En Nueva York, afortunadamente, no tenía necesidad de conducir. Su regia actitud —«mi madre me dijo siempre que yo era una reina, y la creí»— hacía que prefiriese ser conducida, aunque era también una pésima conductora de asiento trasero, llena de gritos y sobresaltos. Su rápido éxito en la producción televisiva le permitía utilizar un servicio de automóviles, cuyos conductores se acostumbraron pronto a sus frecuentes gritos de miedo. Tampoco tenía sentido de la orientación, y por eso —lo que era notable en una neoyorquina— nunca sabía dónde estaba nada. Sus almacenes favoritos, sus restaurantes y clubes nocturnos preferidos, los estudios de grabación y las salas de montaje que utilizaba regularmente: hubieran podido estar en cualquier parte.
—Están donde el coche se para —dijo a Solanka ante el cuarto cóctel, con cara de inocencia—. Es sorprendente. Siempre están allí. Enfrente mismo de la puerta.
El placer es la droga más dulce. Neela Mahendra se inclinó hacia él en el reservado de cuero negro y le dijo:
—Lo estoy pasando tan bien. No me di cuenta de lo fácil que sería estar contigo, parecías tan estirado en casa de Jack, viendo aquel partido estúpido.
La cabeza de ella se inclinó hacia el hombro de él. Tenía el pelo suelto ahora y, desde donde él estaba sentado, el pelo le tapaba la mayor parte de la cara. Ella dejó que el dorso de su mano derecha se moviera lentamente contra el dorso de la mano izquierda de él.
—A veces, cuando bebo demasiado, la otra sale a jugar, y no puedo hacer nada. Ella se hace cargo y se acabó.
Solanka estaba perdido.
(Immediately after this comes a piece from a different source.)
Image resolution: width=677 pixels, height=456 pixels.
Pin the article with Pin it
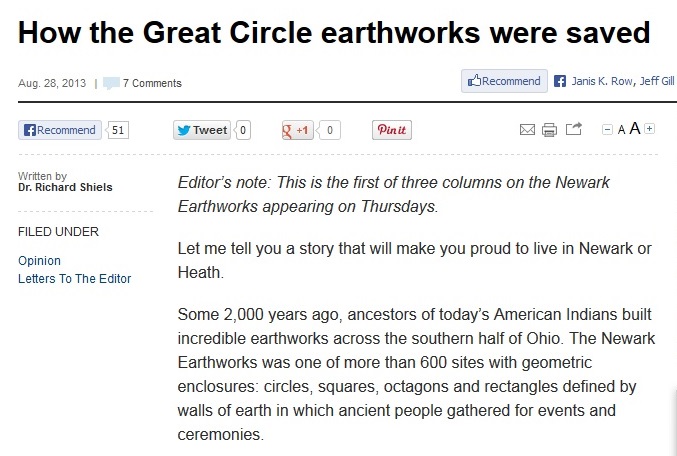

Ella le cogió la mano entre las suyas y le besó las puntas de los dedos, sellando su pacto no expresado.
—También tú tienes cicatrices —dijo ella—, pero nunca hablas de ellas. Yo te cuento todos mis secretos y tú no dices una sola palabra. Pienso: ¿por qué no habla nunca este hombre de su hijo? Sí, claro que me lo dijo Jack, ¿te crees que no le pregunté? Asmaan, Eleanor, eso lo sé. Si yo tuviera un niño, hablaría de él todo el tiempo. Al parecer, tú no llevas siquiera su fotografía. Pienso: ese hombre ha dejado a su mujer de muchos años, la madre de su chico, y ni siquiera su hijo sabe por qué. Pienso: parece un hombre bueno, amable, no un bruto, de manera que debe de haber una buena razón, quizá si me abro a él me la dirá, pero, baba, no dices ni pío. Y entonces pienso: aquí está este indio, indio de la India, no indo-lili como yo, hijo de la madre patria, pero al parecer ese es también un tema prohibido. Nacido en Bombay, pero guarda silencio sobre su lugar de nacimiento. ¿Cuáles son sus circunstancias familiares? ¿Hermanos, hermanas? ¿Padres vivos o muertos? Nadie lo sabe. ¿Vuelve alguna vez a visitarlos? Al parecer no. No le interesa. ¿Por qué? La respuesta debe ser: más cicatrices. Malik, creo que has tenido más accidentes que yo, y quizá resultaras incluso peor herido en algún momento. Pero, si no hablas, ¿qué puedo hacer? No tengo nada que decirte. Lo único que puedo decir es que estoy aquí, y si los seres humanos no pueden salvarte nada podrá. Es lo único que digo. Habla o no hables, es cosa tuya. Lo estoy pasando bien y, de todas formas, la otra está aquí, de manera que cállate, no sé por qué tienen que hablar tanto los hombres cuando es evidente que no son palabras lo que hace falta. Ahora no hacen falta en absoluto.